Em resumo, a aquisição da linguagem implica a apreensão de regras
específicas de um determinado sistema linguístico, no que diz respeito à forma,
conteúdo e uso da língua. Relativamente à forma, as regras adquiridas reportam-se
aos sons e respetivas combinações (fonologia); à formação e estrutura interna das
palavras (morfologia) e à organização das palavras em frases (sintaxe). As regras
referentes ao conteúdo (semântica) estabelecem o significado e a interpretação das
palavras e respetivas combinações frásicas. Finalmente, as regras de uso
(pragmática) empregam a adequação ao contexto da comunicação (Sim-Sim, 1995).
As teorias de aquisição da linguagem apontam vários fatores primários
relacionados com o desenvolvimento da linguagem. A perspetiva sócio construtivista
defende que é na inter-relação entre os diferentes fatores biológicos da criança, nas
suas atividades, nas reações dos adultos e o contexto físico e social, que se
estabelecem as habilidades de comunicação e as competências linguísticas.
1.3 – Aquisição e Desenvolvimento da Linguagem na Criança
O processo de desenvolvimento e aquisição da linguagem tem sido, ao longo
dos tempos, alvo de atenção, empenho e trabalho por parte de vários autores na
prossecução de um conhecimento cada vez mais “intrínseco” daquele que se afigura
um fenómeno complexo e pluridimensional.
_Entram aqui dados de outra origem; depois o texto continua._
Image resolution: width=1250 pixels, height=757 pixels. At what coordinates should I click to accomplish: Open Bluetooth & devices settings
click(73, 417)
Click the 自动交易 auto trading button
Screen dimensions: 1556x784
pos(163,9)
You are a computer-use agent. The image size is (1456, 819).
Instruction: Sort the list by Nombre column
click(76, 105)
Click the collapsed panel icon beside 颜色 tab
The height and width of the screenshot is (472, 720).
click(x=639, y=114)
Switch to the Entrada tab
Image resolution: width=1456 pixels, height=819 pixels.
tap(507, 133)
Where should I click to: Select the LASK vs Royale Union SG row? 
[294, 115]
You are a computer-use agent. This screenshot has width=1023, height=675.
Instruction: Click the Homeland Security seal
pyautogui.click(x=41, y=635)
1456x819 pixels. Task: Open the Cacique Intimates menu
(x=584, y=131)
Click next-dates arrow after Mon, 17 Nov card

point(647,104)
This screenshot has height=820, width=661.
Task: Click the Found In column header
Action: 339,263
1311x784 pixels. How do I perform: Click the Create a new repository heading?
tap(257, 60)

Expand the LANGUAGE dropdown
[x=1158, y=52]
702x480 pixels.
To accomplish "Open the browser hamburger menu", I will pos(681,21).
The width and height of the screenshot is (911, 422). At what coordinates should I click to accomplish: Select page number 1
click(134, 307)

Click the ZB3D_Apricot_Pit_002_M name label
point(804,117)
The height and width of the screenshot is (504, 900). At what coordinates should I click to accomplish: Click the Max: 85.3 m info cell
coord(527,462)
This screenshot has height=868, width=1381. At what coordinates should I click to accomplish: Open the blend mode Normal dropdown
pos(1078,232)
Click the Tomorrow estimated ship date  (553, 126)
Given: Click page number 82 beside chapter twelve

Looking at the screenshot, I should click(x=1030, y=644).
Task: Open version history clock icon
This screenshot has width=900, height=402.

Este é um processo tão amplo quanto
imprescindível de abordar, sobretudo se pensarmos que a linguagem tem um caráter
distinto, assumindo-se como o mais forte e conhecido instrumento de comunicação.
Assim, é importante conhecer prematuramente este processo de desenvolvimento e
aquisição linguístico, que aprendemos a dominar de forma natural e espontânea
que, dificilmente, pensamos na complexidade que o envolve.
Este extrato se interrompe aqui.